Aufgabenstellung: Schreiben Sie bitte einen Abschnitt des Textes über Googles Zusage gegen Superschadstoffe neu und ersetzen Sie dabei „Kältemittelgase“ durch „fluorierte Gase“. Beginnen Sie bei den Worten „Google hat bis“ und hören Sie nach „und Kältemittelgase ab.“ auf.

Dokumenttext:
----------
Google hat bis 2030 mindestens 50 Millionen US-Dollar für Projekte zur Beseitigung von Superschadstoffen zugesagt. Das Unternehmen schloss sich Amazon und Salesforce in der Superpollutant Action Initiative an, einer Koalition mit einer gemeinsamen Verpflichtung von 100 Millionen US-Dollar. Die Initiative zielt auf Methan, Ruß und Kältemittelgase ab.

Experten geben an, dass die Eliminierung von Superschadstoffen ein starker Hebel für die kurzfristigen Auswirkungen auf das Klima ist, da sie Wärme tausendmal effizienter speichern als CO2. Die Gase sind für fast die Hälfte der gesamten Planetenerwärmung verantwortlich. Die Koalition behauptet, dass durch aggressive Maßnahmen eine Erwärmung um mehr als ein halbes Grad Celsius bis 2050 verhindert werden könnte.
----------
Gespeicherte Einträge
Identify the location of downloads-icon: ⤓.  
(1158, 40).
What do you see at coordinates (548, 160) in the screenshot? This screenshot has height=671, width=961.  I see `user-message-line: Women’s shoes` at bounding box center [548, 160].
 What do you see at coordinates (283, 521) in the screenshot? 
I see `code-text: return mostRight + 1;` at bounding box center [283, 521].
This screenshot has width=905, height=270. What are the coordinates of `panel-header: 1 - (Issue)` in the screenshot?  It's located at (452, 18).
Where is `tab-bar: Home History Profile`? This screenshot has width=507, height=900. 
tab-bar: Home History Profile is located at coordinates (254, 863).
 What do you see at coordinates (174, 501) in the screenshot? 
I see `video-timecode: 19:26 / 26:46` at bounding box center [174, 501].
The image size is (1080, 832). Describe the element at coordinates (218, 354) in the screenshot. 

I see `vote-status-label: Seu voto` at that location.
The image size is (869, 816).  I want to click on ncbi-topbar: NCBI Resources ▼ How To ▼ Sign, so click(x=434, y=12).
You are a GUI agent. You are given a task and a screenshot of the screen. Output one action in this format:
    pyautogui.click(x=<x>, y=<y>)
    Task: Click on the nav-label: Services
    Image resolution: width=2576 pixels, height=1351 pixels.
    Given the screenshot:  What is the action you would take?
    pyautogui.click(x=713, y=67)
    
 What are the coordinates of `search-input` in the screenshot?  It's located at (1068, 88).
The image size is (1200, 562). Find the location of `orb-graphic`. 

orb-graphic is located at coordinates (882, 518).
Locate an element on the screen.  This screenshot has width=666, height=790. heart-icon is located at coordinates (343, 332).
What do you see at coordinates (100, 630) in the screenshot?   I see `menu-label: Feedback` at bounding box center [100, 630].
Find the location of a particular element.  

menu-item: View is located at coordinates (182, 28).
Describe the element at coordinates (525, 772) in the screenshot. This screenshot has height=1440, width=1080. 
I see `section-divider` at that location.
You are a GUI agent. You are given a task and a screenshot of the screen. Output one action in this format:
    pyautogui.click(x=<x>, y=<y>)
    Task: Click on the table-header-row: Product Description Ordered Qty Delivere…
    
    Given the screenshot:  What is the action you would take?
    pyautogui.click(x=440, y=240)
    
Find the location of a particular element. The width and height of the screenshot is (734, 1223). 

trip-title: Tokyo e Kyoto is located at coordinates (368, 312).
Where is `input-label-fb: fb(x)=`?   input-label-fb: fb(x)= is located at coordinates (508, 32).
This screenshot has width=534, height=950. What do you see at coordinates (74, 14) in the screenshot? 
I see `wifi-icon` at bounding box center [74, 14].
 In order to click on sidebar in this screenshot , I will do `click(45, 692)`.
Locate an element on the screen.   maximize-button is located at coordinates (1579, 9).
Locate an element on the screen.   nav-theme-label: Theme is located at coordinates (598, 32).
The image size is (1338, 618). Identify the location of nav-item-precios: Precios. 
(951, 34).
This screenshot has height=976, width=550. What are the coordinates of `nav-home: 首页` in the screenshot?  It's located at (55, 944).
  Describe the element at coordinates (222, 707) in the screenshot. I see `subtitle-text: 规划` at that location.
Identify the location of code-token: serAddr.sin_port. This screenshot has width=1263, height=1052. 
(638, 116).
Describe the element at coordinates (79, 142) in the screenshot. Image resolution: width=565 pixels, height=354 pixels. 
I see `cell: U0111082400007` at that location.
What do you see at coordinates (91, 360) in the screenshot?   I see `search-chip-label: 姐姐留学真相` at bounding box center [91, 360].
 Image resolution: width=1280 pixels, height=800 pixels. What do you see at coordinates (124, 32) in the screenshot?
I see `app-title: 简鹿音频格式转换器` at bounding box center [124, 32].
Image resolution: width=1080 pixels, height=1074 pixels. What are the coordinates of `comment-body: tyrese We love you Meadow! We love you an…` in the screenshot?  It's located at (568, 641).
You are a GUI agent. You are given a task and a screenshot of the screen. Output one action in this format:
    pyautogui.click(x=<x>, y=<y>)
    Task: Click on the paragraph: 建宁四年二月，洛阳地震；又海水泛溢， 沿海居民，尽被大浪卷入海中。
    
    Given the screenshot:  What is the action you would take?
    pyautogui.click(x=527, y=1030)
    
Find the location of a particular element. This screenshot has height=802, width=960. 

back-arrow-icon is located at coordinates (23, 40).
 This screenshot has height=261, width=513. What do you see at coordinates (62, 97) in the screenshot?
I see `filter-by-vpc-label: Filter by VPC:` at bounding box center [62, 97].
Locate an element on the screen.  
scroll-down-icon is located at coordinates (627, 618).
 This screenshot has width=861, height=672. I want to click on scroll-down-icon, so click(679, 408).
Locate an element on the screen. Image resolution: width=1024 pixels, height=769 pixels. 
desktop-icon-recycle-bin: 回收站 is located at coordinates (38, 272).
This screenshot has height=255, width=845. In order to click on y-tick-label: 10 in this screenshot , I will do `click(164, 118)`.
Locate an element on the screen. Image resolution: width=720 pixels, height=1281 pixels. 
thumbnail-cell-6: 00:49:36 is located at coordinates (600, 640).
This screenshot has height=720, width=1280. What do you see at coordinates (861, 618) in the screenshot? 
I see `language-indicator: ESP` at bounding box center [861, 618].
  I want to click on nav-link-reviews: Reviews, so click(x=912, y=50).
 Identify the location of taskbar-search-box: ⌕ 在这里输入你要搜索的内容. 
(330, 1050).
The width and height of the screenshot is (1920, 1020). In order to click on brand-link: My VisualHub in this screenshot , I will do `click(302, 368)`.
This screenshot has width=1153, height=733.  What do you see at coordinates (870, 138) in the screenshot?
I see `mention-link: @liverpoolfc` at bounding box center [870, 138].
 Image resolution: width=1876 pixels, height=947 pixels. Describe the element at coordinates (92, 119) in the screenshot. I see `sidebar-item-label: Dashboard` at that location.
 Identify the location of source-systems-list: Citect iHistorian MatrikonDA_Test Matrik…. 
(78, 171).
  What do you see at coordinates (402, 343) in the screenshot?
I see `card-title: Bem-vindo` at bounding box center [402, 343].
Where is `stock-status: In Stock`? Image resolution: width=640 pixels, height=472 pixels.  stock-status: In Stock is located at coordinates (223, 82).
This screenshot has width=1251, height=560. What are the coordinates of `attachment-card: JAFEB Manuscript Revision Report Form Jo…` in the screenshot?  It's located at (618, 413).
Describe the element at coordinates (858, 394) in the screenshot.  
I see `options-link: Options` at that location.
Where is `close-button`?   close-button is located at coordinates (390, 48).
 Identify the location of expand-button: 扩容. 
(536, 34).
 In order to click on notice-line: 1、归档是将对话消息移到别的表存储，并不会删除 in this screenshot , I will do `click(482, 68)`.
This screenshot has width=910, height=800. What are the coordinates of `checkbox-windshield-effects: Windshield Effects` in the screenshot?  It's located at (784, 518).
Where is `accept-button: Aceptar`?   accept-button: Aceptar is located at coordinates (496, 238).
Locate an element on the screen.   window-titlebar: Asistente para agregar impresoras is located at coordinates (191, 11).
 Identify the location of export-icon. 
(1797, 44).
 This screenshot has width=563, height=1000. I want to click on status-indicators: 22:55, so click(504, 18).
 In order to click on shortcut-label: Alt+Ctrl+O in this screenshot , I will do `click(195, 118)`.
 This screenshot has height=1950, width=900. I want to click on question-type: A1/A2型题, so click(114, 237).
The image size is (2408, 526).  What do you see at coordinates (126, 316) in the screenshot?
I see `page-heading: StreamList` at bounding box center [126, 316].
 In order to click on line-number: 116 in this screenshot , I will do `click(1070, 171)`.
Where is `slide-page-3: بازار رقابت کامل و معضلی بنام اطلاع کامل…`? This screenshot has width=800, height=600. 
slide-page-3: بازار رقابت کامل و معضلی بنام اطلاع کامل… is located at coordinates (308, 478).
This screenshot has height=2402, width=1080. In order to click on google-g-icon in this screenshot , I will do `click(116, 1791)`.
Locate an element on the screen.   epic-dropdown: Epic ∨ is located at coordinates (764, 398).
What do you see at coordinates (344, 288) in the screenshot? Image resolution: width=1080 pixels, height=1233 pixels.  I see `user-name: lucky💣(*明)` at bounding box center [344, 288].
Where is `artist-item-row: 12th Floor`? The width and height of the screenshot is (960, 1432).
----------
Musterlösung:
Google hat bis 2030 mindestens 50 Millionen US-Dollar für Projekte zur Beseitigung von Superschadstoffen zugesagt. Das Unternehmen schloss sich Amazon und Salesforce in der Superpollutant Action Initiative an, einer Koalition mit einer gemeinsamen Verpflichtung von 100 Millionen US-Dollar. Die Initiative zielt auf Methan, Ruß und fluorierte Gase ab.